— start of Exercise input —

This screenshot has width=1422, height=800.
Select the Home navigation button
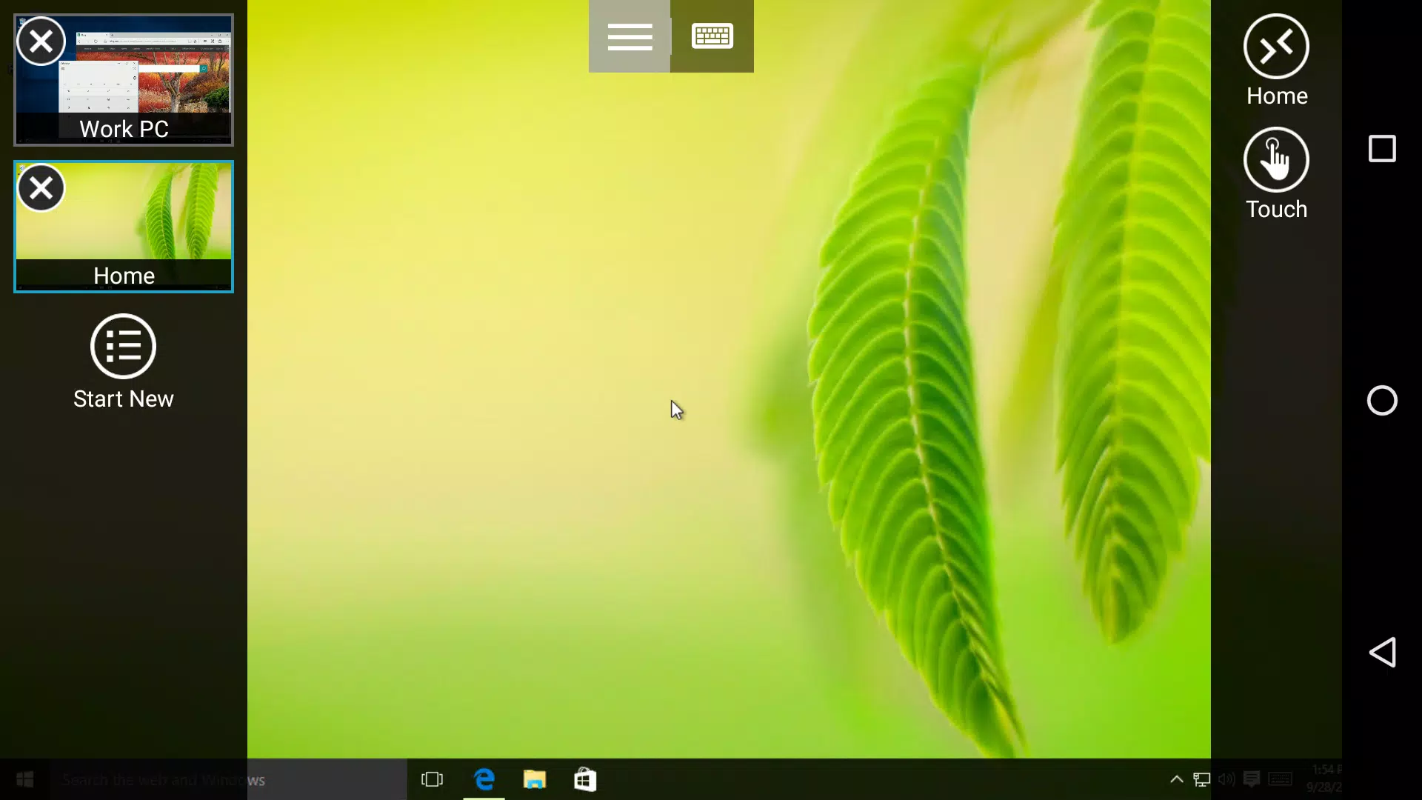1278,61
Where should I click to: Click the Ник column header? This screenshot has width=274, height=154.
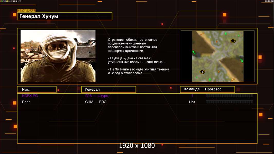click(37, 89)
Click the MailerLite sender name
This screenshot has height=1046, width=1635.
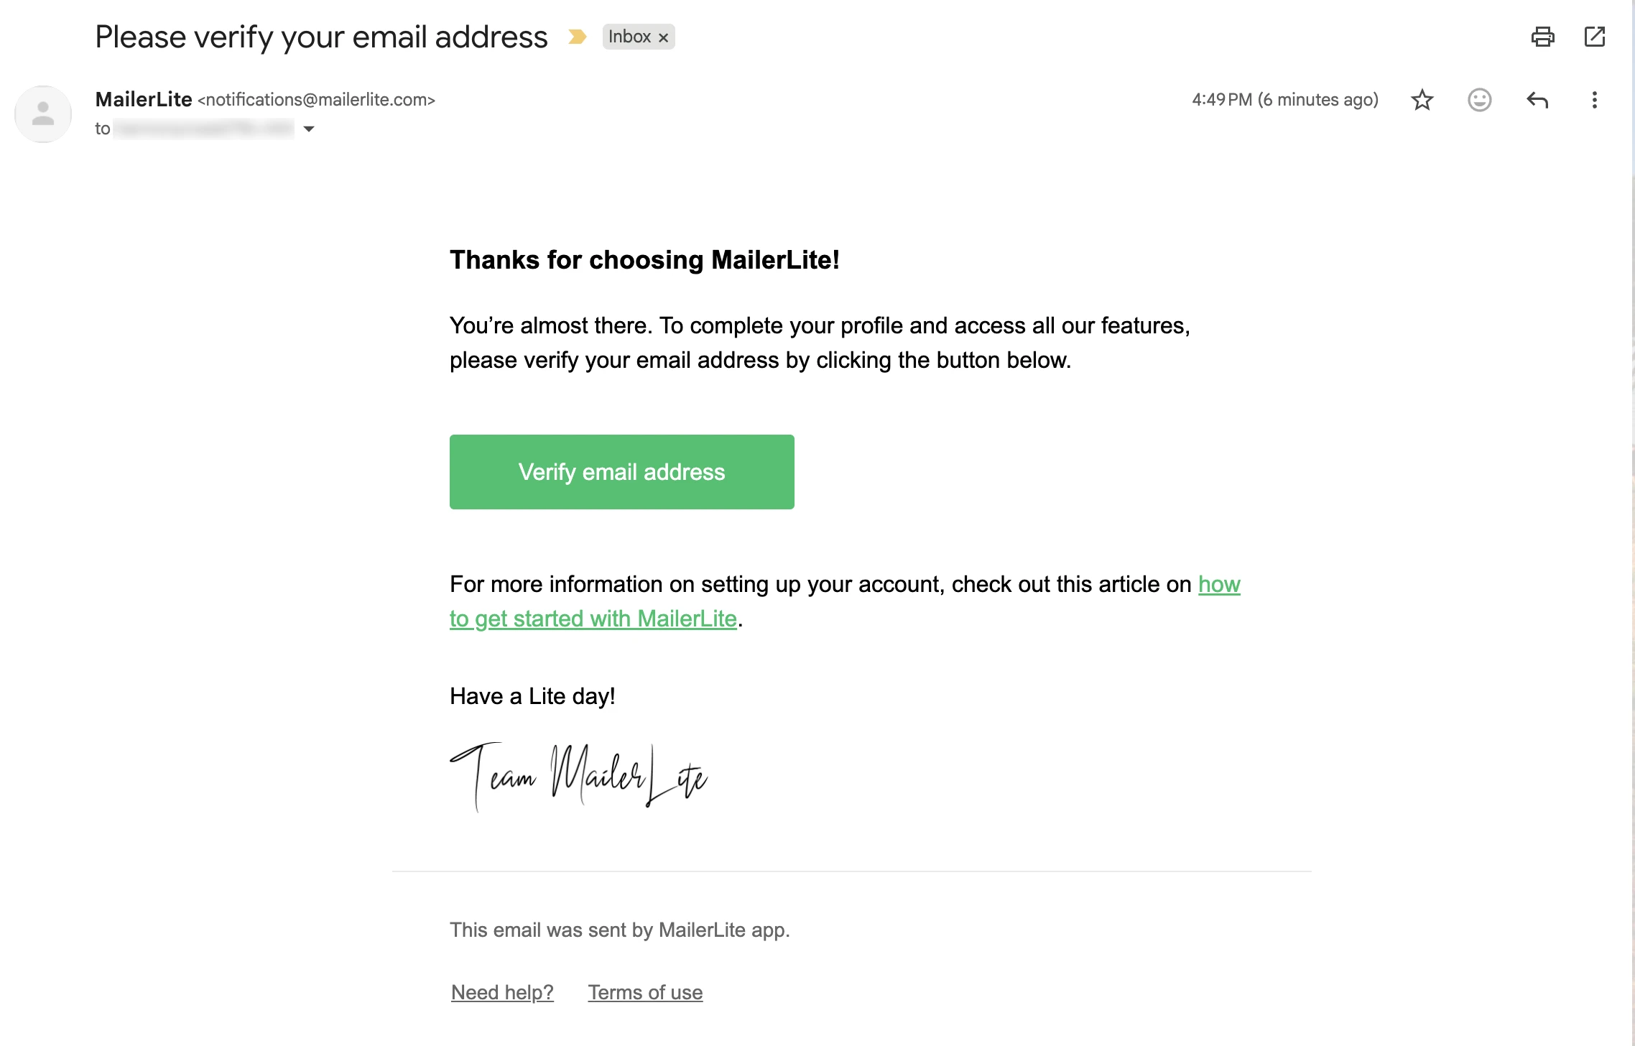pos(144,99)
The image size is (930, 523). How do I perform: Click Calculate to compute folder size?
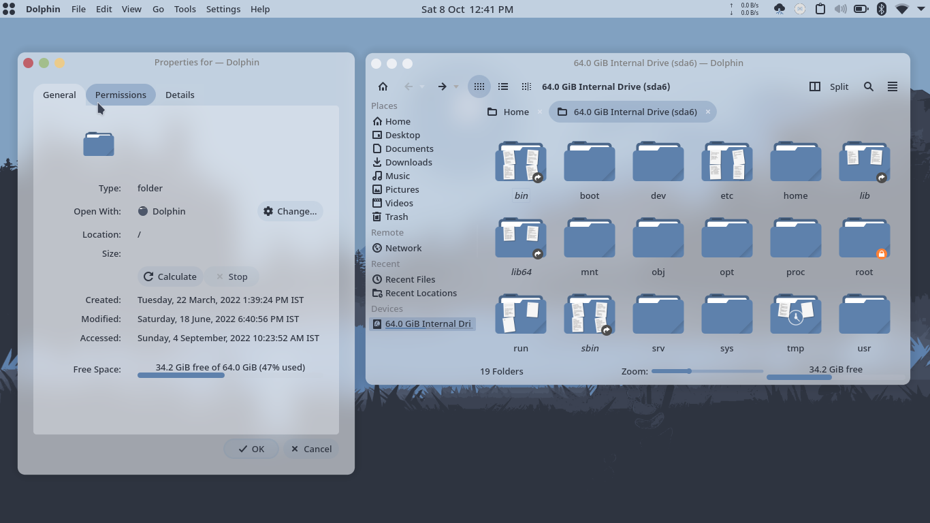(x=170, y=276)
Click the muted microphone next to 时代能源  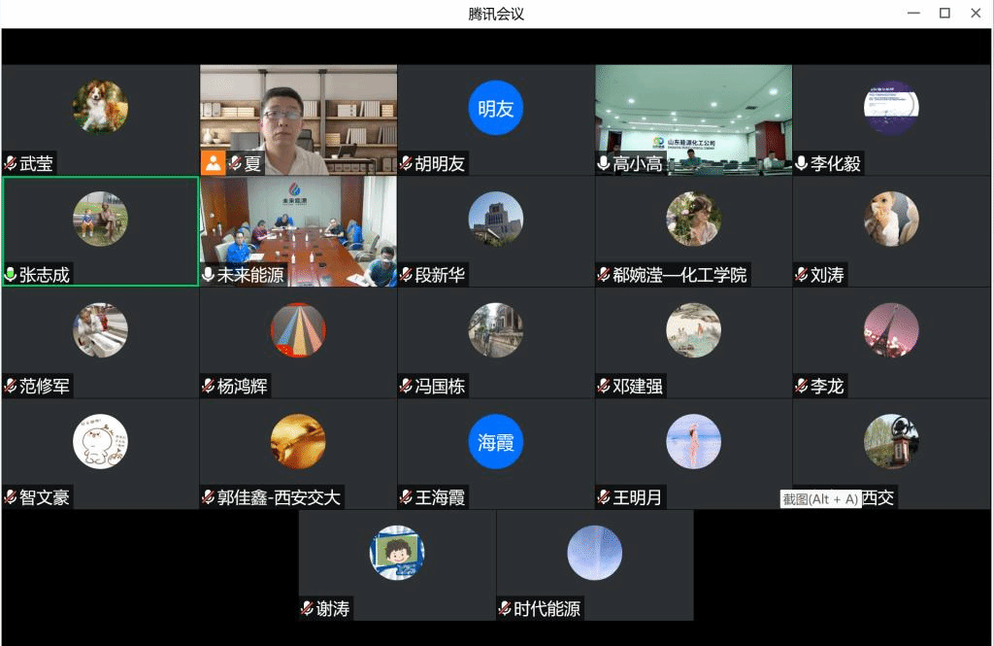pos(505,609)
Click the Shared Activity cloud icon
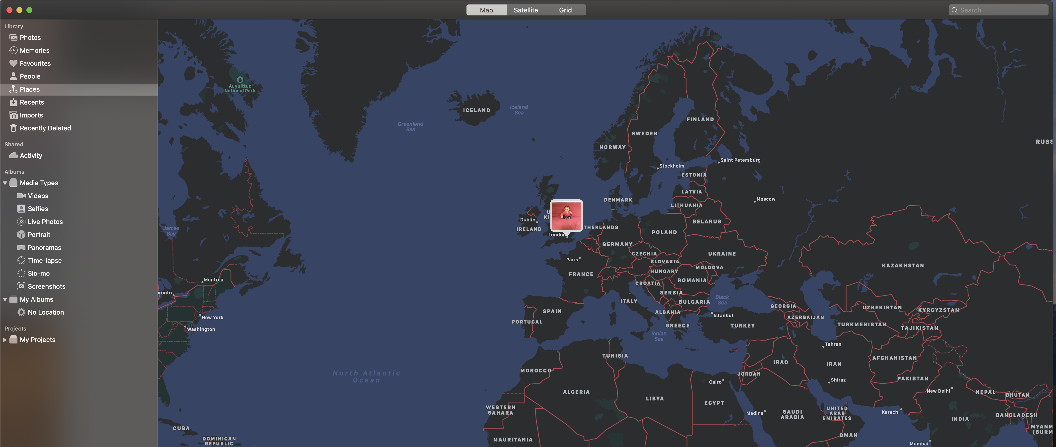Image resolution: width=1056 pixels, height=447 pixels. pos(13,155)
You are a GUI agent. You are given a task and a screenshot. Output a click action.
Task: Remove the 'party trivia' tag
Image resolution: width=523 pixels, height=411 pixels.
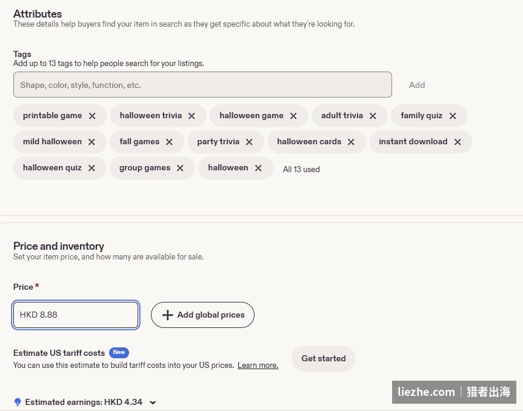point(249,142)
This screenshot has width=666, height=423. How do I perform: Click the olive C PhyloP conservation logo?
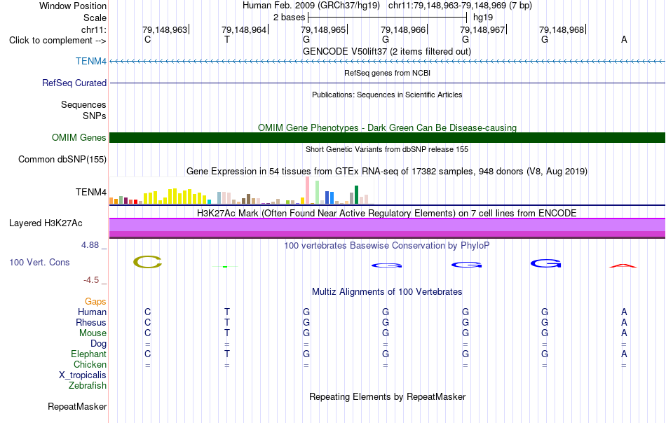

— end of Exercise input —

Gather every line in the rows above that contains the string "screenshot" and copy each one in full.

This screenshot has width=1422, height=800.
Where should I click to: Click the Ник column header? This screenshot has width=274, height=154.
This screenshot has height=1046, width=1635.
You are a GUI agent. You are given a task and a screenshot. Output a click action.
This screenshot has width=666, height=423. How do I perform: Click the olive C PhyloP conservation logo?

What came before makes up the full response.